The aneurysm of sinus of Valsalva involves less than 1% of all congenital cardiac anomalies. It is more common in males and among the Asian population. The aneurysm can remain intact or may rupture causing important haemodynamic changes such as an acute overload of the right ventricle eventually leading to right pump failure. Even if the aneurysm does not rupture, it may still cause an obstruction of the outflow tract, as well as endocarditis, thromboembolism, or fascicular block. Congestive heart failure, arrhythmias, heart tamponade, ischemia, or even sudden cardiac death, all have been described2. There are only few data on the development of this anomaly.
Echocardiographic studies and surgical findings seem to correlate well. Other tests such as angiography and nuclear magnetic resonance can be helpful . Pregnancy brings about cardiovascular changes that can be risk factors in this anomaly. Women who suffer from additional pulmonary hypertension are considered at high risk during pregnancy due to a significant increase in total blood volume and cardiac output. This increase can even be of further risk if there is a left-to-right shunt as in the present report .

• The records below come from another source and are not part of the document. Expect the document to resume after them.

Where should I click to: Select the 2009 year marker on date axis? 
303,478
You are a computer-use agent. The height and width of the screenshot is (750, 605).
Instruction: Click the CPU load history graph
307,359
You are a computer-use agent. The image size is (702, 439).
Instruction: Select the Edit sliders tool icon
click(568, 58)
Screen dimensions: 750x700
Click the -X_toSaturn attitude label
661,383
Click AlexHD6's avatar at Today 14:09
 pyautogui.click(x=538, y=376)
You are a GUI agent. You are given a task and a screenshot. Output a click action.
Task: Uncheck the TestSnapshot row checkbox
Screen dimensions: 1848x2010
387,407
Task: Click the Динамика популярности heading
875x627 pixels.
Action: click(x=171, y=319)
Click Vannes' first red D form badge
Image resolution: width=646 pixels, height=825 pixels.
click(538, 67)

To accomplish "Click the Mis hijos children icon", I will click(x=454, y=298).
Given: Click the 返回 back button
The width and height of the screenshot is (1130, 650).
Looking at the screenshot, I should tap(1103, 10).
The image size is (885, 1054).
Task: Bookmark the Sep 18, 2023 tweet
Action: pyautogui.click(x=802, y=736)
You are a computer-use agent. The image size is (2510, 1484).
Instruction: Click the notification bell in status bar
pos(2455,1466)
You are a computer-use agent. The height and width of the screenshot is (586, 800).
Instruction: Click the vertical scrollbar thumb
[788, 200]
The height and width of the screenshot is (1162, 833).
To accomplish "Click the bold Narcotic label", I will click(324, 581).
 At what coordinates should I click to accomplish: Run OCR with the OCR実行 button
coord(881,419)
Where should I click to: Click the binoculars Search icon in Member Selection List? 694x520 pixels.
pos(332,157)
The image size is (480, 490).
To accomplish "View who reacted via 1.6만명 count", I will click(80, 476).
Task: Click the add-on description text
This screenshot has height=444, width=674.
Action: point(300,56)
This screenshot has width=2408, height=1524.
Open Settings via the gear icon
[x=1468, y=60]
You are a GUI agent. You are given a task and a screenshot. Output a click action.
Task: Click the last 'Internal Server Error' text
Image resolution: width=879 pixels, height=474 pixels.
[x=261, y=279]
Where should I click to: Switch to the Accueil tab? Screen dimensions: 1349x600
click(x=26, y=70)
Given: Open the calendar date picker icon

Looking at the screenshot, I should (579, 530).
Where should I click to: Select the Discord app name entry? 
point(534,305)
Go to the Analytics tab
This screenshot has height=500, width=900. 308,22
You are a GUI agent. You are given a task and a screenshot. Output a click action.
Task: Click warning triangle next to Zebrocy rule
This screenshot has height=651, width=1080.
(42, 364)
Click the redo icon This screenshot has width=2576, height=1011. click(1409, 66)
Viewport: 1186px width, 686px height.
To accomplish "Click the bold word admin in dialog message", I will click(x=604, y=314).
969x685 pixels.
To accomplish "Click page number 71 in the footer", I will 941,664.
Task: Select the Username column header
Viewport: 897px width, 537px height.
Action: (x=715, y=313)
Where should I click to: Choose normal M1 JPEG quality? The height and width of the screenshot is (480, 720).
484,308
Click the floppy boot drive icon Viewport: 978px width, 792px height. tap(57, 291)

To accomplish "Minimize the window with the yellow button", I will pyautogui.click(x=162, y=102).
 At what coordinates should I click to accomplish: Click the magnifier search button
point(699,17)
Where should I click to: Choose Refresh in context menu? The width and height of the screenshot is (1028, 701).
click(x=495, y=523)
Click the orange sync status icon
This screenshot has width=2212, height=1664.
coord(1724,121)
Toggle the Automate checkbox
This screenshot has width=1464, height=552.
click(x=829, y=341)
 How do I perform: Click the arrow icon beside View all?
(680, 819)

A literature search yielded one similar case report describing a patient with the same anomaly ruptured into the right ventricle without pulmonary hypertension in the first phase of her second pregnancy . Both her gestations lead to a vaginal delivery without complications. However, this report did not mention the potential haemodynamic alterations during labour. A multidisciplinary consensus in the present case report suggested an elective caesarean section in the 38th week of gestation. The most important goal was to avoid potential worsening of the patient’s basal cardiac situation as she reached the end of her pregnancy.
There were several reasons to administer a spinal anaesthetic. Comparing regional with general anaesthesia in caesarean delivery, a described decrease in maternal mortality after centroneuraxis blockade was considered the most important reason , .
According to the Cochrane Central Register both spinal and epidural anaesthesia seem to be associated with less intraoperative bleeding with accordingly less need for perioperative blood transfusions as compared to general anaesthesia . In this meta-analysis of 16 trials (more than 1500 caesarean deliveries under spinal and epidural anaesthesia), no anaesthetic technique proved to be superior8. Cochrane Central Register proved that an effective neural blockade for caesarean section can be achieved with both techniques; no differences were demonstrated regarding the anaesthetic effectiveness, the failure rate, side effects, the need for additional intraoperative analgesia, conversion to general anaesthesia, maternal satisfaction, or an increased necessity for neonatal supervision after birth8. The most prominent advantage of the spinal anaesthetic was its shorter onset and depth of blockade, yet there was a higher probability of sudden hypotension which could be treated easily8.
The patient displayed a left-to-right shunt with moderate pulmonary hypertension and without significant valvular heart disease. The priority was to avoid an increase of systemic and pulmonary vascular resistance as well as to maintain an adequate volume preload. With these arguments, both spinal and epidural anaesthesia were considered safe options. A spinal anaesthetic was eventually selected and administered successfully.